The basic components of DHCP are defined in Request for Comments (RFC) 2131, published by the Internet Engineering Task Force (IETF). RFC 2132 defines additional DHCP options and vendor extensions that can supply other types of information to client computers.
The core function of DHCP is to assign IP addresses. This is the most complicated part of the service, because the IP address must be unique for each client computer. The DHCP standard defines three types of IP address allocation, as follows:
Manual allocation is the functional equivalent of BOOTP address assignment. This option saves the least administrative labor, but it is necessary for systems that require permanently assigned IP addresses, such as Internet servers that have DNS names associated with specific addresses. Administrators could conceivably configure the TCP/IP clients of these computers directly, but using the DHCP server for the assignment prevents IP addresses from being accidentally duplicated.
Automatic allocation is a fitting solution for networks on which administrators rarely move workstations between subnets. Assigning IP addresses from a pool (called a scope) eliminates the need to furnish a specific address for each computer and prevents address duplication. Permanently assigning those addresses minimizes the network traffic generated by DHCP client/server communications.
Once the server is configured, dynamic allocation completely automates the TCP/IP client configuration process, enabling administrators to add, remove, and relocate computers as needed. When a computer boots, the server leases an address to the computer for a given period of time, renews the lease if the computer remains active, reclaims the address when it is no longer in use, and returns the address to the pool.
Communications between DHCP clients and servers use a single message format, which is illustrated in Figure 10.2. All DHCP messages are carried within UDP datagrams, using the well-known port numbers 67 at the server and 68 at the client, as established by the Internet Assigned Numbers Authority (IANA).
Figure 10.2 The DHCP message format
The functions of the fields in the DHCP message are as follows:
The options field is where the DHCP message carries all of the TCP/IP parameters assigned to a client, except for the IP address. Each option consists of three subfields, as shown in Figure 10.3.

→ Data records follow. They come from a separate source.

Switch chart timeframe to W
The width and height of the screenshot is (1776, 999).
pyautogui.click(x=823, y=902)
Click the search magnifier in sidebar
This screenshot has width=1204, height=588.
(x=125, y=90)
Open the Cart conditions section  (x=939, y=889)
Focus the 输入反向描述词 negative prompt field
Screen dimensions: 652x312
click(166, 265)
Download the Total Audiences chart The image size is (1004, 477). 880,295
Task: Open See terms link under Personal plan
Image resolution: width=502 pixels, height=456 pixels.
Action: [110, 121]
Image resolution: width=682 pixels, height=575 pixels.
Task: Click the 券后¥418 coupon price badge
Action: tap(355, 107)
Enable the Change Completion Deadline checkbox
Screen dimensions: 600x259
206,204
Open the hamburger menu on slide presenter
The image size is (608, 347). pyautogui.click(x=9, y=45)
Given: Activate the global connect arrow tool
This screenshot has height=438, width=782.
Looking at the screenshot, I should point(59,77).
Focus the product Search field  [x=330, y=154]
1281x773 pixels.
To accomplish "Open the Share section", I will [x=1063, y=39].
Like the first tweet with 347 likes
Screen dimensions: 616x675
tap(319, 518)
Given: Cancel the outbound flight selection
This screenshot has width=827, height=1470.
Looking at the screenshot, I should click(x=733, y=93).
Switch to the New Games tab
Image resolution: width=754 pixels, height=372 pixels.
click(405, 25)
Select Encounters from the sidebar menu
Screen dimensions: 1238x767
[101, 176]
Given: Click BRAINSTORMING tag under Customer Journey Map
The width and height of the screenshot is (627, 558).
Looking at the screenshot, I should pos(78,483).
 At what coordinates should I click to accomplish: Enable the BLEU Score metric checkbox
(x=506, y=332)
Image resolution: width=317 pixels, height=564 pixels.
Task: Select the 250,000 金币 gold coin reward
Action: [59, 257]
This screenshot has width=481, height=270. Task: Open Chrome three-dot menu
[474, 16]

Figure 10.3 The DHCP option format
The functions of the option subfields are as follows:
Although it sounds like a contradiction in terms, there is one DHCP option that is required. This is the DHCP Message Type option, which contains a code that specifies the function of each message. There are eight possible values for this option, as follows:
DHCP clients initiate communication with servers when they boot for the first time, as illustrated in Figure 10.4. The client generates a series of DHCPDISCOVER messages, which it transmits as broadcasts. At this point, the client has no IP address, and is said to be in the init state. Like all broadcasts, these transmissions are limited to the client's local network, but administrators can install a DHCP Relay Agent service on a computer on the local area network (LAN), which relays the messages to DHCP servers on other networks. This enables a single DHCP server to service clients on multiple LANs.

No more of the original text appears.